If you’re trying to keep sugar intake low, scanning for words ending in “-ose” (glucose, fructose, maltose, sucrose) is a useful shortcut. Anything described as a syrup, nectar, or concentrate is also likely a sugar source. The nutrition facts panel will give you the total sugar count per serving, but the ingredients list tells you how many different forms of sugar were used, which can reveal how central sweetness is to the product’s formula.

What Goes Into Low Sugar Products Instead

Many products marketed as low sugar replace some or all of their sugar with sugar alcohols. Common ones include erythritol, sorbitol, xylitol, maltitol, and isomalt. These compounds taste sweet but are absorbed slowly and incompletely from the small intestine, so they deliver fewer calories per gram than regular sugar and produce a smaller spike in blood glucose.

The tradeoff is digestive comfort. Because sugar alcohols aren’t fully absorbed, they can cause bloating, gas, and diarrhea in some people, particularly at higher doses. If you’ve ever felt stomach discomfort after eating sugar-free candy or protein bars, sugar alcohols are the likely culprit. Erythritol tends to be the best tolerated, while sorbitol and maltitol are more likely to cause issues.

Artificial and plant-based sweeteners like aspartame, stevia, and monk fruit extract are also used in low sugar products. These have little to no impact on blood glucose levels, which makes them popular in products aimed at people managing diabetes.

How Much Sugar Counts as “Low” in Your Diet

The World Health Organization recommends that adults and children keep free sugars below 10% of their total daily energy intake. For someone eating roughly 2,000 calories a day, that works out to about 50 grams, or 12 teaspoons. The WHO goes further with a conditional recommendation: dropping below 5% of total energy, roughly 25 grams (6 teaspoons) per day, provides additional health benefits.

“Free sugars” in this context means all sugars added to foods by manufacturers, cooks, or consumers, plus sugars naturally present in honey, syrups, fruit juices, and fruit juice concentrates. It does not include the sugars found naturally in whole fruits, vegetables, or plain milk.

To put those numbers in perspective, a single 12-ounce can of regular soda contains about 39 grams of sugar, which alone exceeds the stricter WHO recommendation. Cutting out sugar-sweetened beverages, including sodas, sweetened teas, sports drinks, and fruit juices with added sugar, is one of the most effective single changes for reducing daily sugar intake.

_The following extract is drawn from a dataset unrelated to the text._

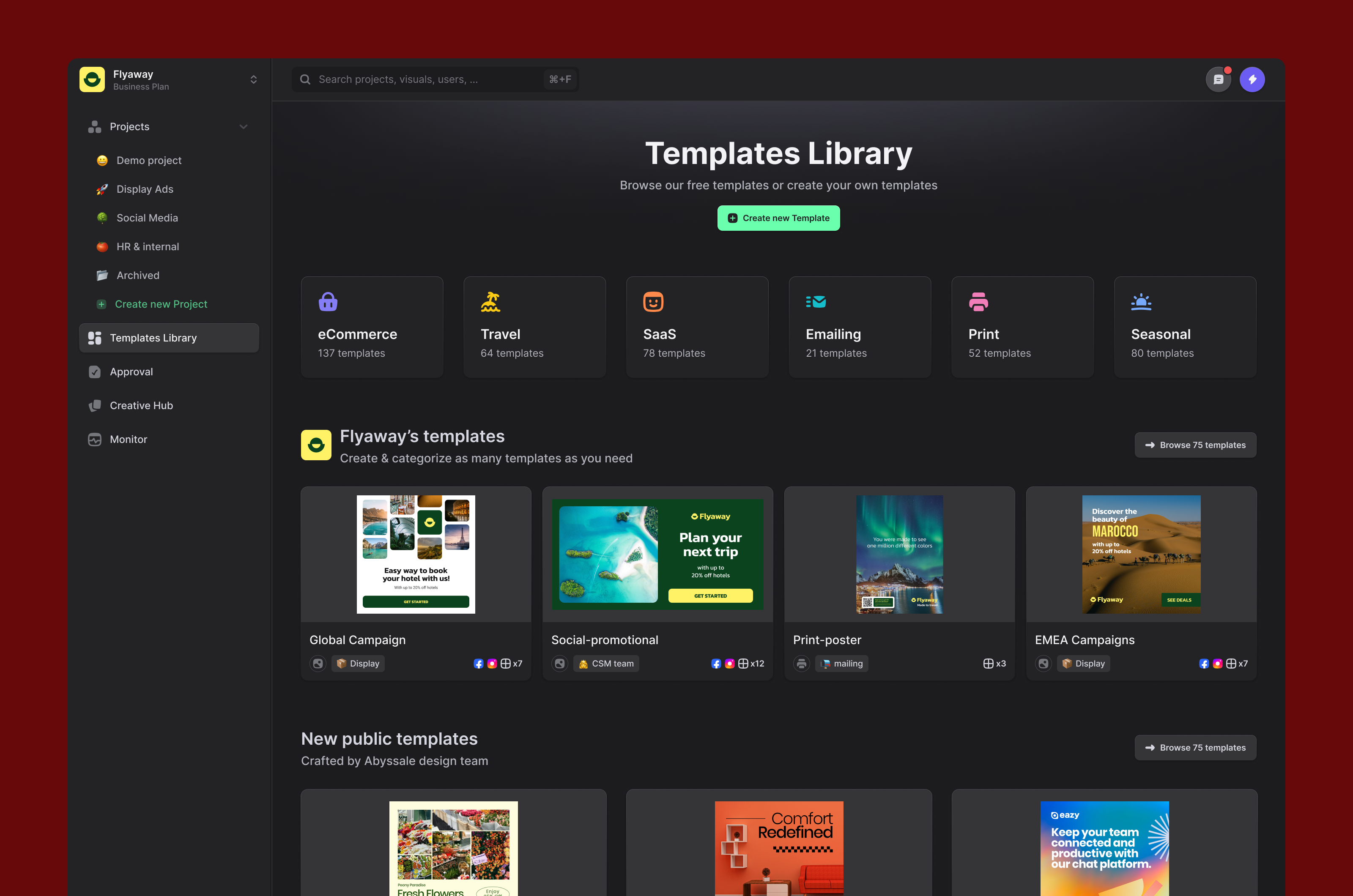Open the Display Ads project
1353x896 pixels.
coord(145,189)
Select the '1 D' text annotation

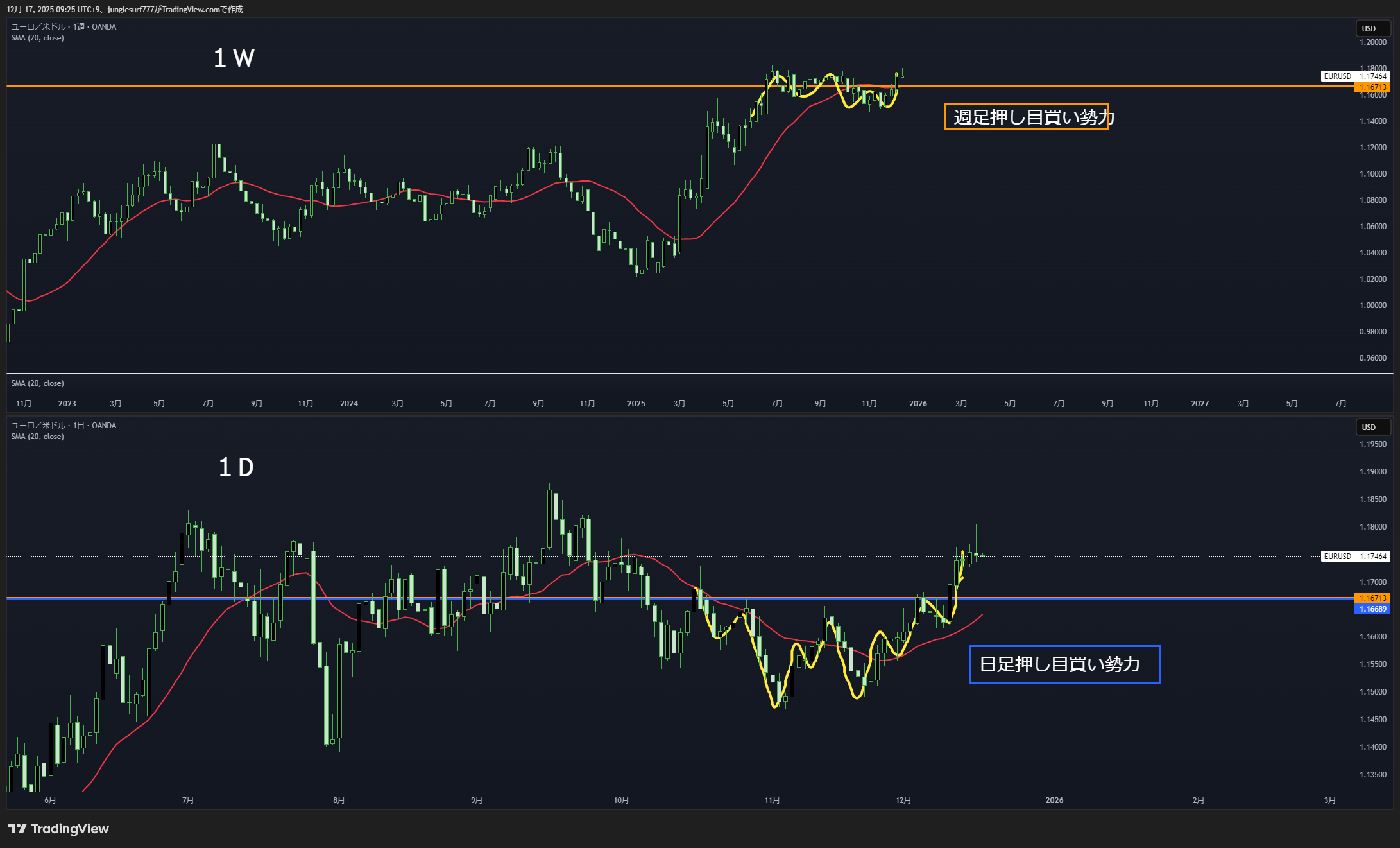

Low Blood Sugar Is a Separate Condition

Some people searching “what does low sugar mean” are thinking about blood sugar rather than food labels. Low blood sugar, or hypoglycemia, occurs when glucose in the bloodstream drops below about 70 mg/dL. Normal blood glucose before a meal falls between 80 and 130 mg/dL, and healthy levels one to two hours after eating stay below 180 mg/dL.

Symptoms of low blood sugar come on quickly: shakiness, sweating, confusion, irritability, a fast heartbeat, and feeling suddenly weak or hungry. It’s most common in people taking insulin or certain diabetes medications, but it can also happen after prolonged fasting, intense exercise, or excessive alcohol consumption on an empty stomach. Eating or drinking something that contains fast-acting sugar (like juice or glucose tablets) typically brings levels back up within 15 to 20 minutes.

If you’re experiencing these symptoms regularly without a known cause, that pattern is worth investigating. Occasional dips after skipping meals are common, but frequent episodes can point to underlying issues with how your body regulates insulin or glucose.